> GIVEN PROBLEM:
Render the lines from the one containing "Image resolution: width=437, height=1903." through the one containing "女孩满月宴简单祝福寄语 (101, 316)", inclusive, as a JSON list of strings with one string per line and blank lines omitted.

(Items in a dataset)
※ ※ ※

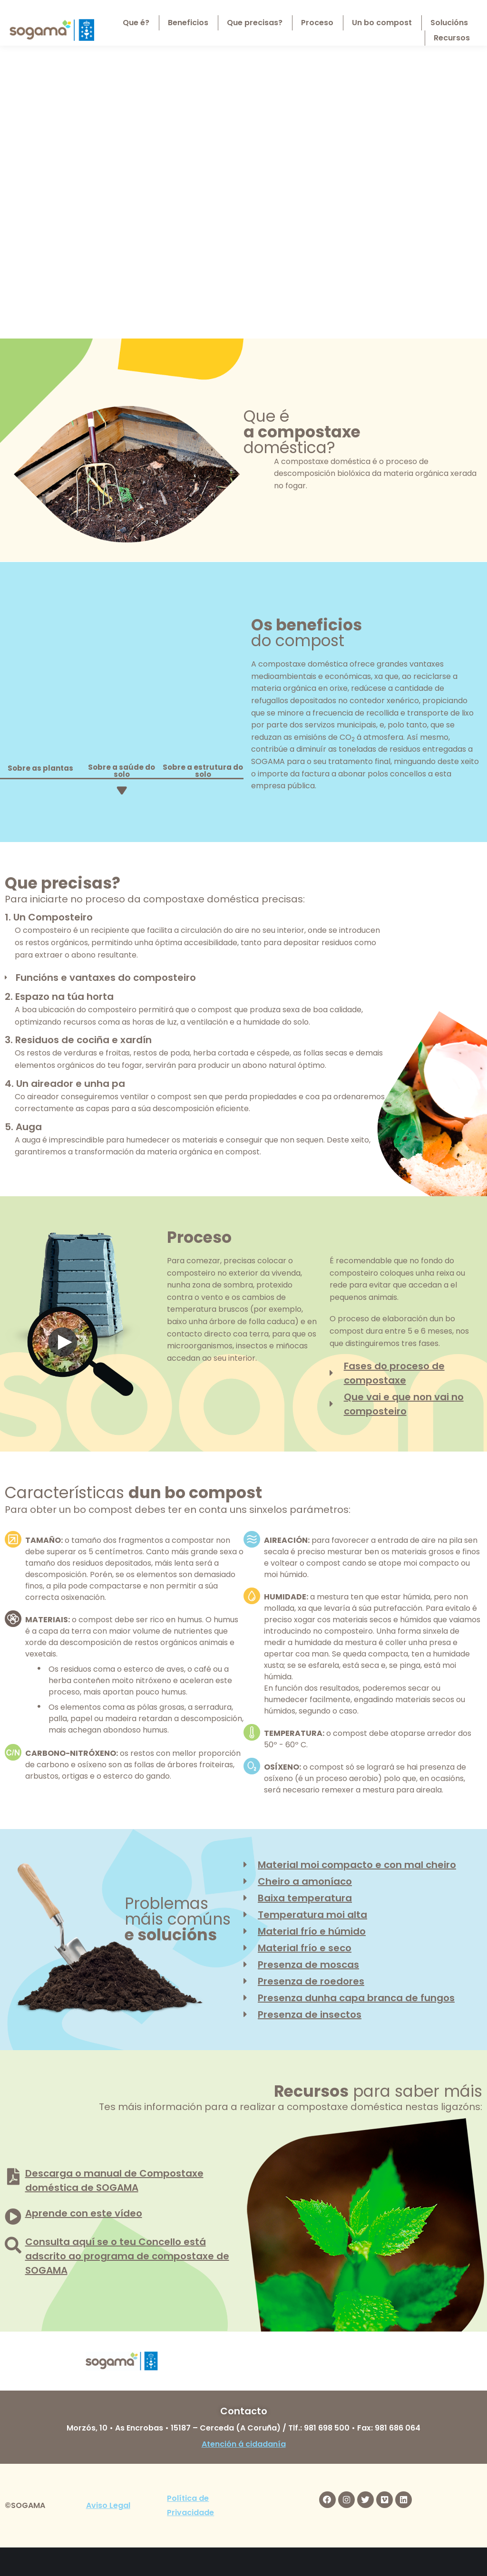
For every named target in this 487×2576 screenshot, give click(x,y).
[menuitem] (444, 9)
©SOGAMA (25, 2505)
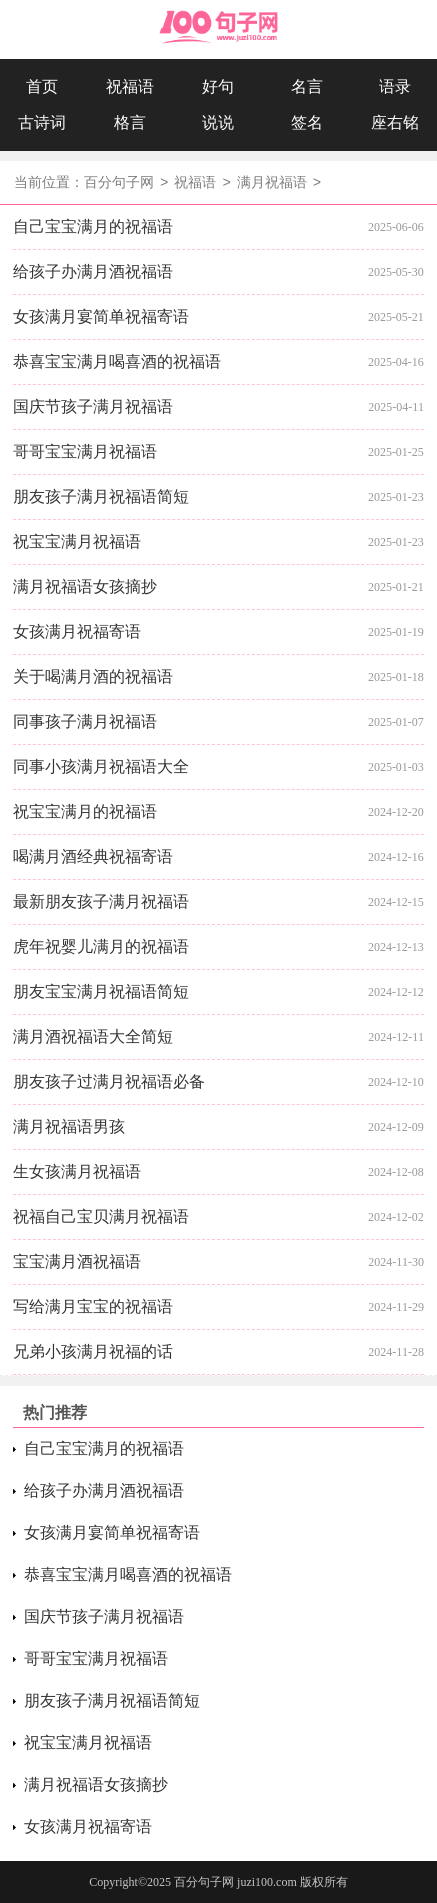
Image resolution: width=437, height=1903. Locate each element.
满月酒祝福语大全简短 (93, 1036)
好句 (218, 86)
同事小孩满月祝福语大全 (101, 766)
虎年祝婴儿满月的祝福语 (101, 946)
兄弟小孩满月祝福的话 (93, 1351)
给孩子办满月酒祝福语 (93, 271)
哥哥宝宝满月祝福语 (85, 451)
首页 (42, 86)
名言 (307, 86)
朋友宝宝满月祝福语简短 (101, 991)
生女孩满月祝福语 (77, 1171)
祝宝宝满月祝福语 (77, 541)
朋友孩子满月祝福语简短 (101, 496)
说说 (218, 122)
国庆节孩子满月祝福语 (93, 406)
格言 (130, 122)
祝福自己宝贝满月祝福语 (101, 1216)
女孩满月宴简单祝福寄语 (101, 316)
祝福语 (130, 86)
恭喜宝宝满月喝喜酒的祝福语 (117, 361)
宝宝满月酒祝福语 (77, 1261)
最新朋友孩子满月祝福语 (101, 901)
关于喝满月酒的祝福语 (93, 676)
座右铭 (395, 122)
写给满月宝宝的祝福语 (93, 1306)
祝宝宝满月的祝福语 (85, 811)
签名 (307, 122)
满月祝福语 (272, 183)
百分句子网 (119, 183)
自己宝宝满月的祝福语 (93, 226)
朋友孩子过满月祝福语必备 (109, 1081)
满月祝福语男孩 (69, 1126)
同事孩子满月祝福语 (85, 721)
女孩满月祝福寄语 (77, 631)
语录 (395, 86)
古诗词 (42, 122)
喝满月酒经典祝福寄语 (93, 856)
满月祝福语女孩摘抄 (85, 586)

※ ※ ※

> RESULT OF THIS TASK:
[
  "Image resolution: width=437, height=1903. Locate each element.",
  "满月酒祝福语大全简短 (93, 1036)",
  "好句 (218, 86)",
  "同事小孩满月祝福语大全 (101, 766)",
  "虎年祝婴儿满月的祝福语 (101, 946)",
  "兄弟小孩满月祝福的话 (93, 1351)",
  "给孩子办满月酒祝福语 (93, 271)",
  "哥哥宝宝满月祝福语 (85, 451)",
  "首页 (42, 86)",
  "名言 (307, 86)",
  "朋友宝宝满月祝福语简短 (101, 991)",
  "生女孩满月祝福语 (77, 1171)",
  "祝宝宝满月祝福语 (77, 541)",
  "朋友孩子满月祝福语简短 (101, 496)",
  "说说 (218, 122)",
  "国庆节孩子满月祝福语 (93, 406)",
  "格言 (130, 122)",
  "祝福自己宝贝满月祝福语 (101, 1216)",
  "女孩满月宴简单祝福寄语 (101, 316)"
]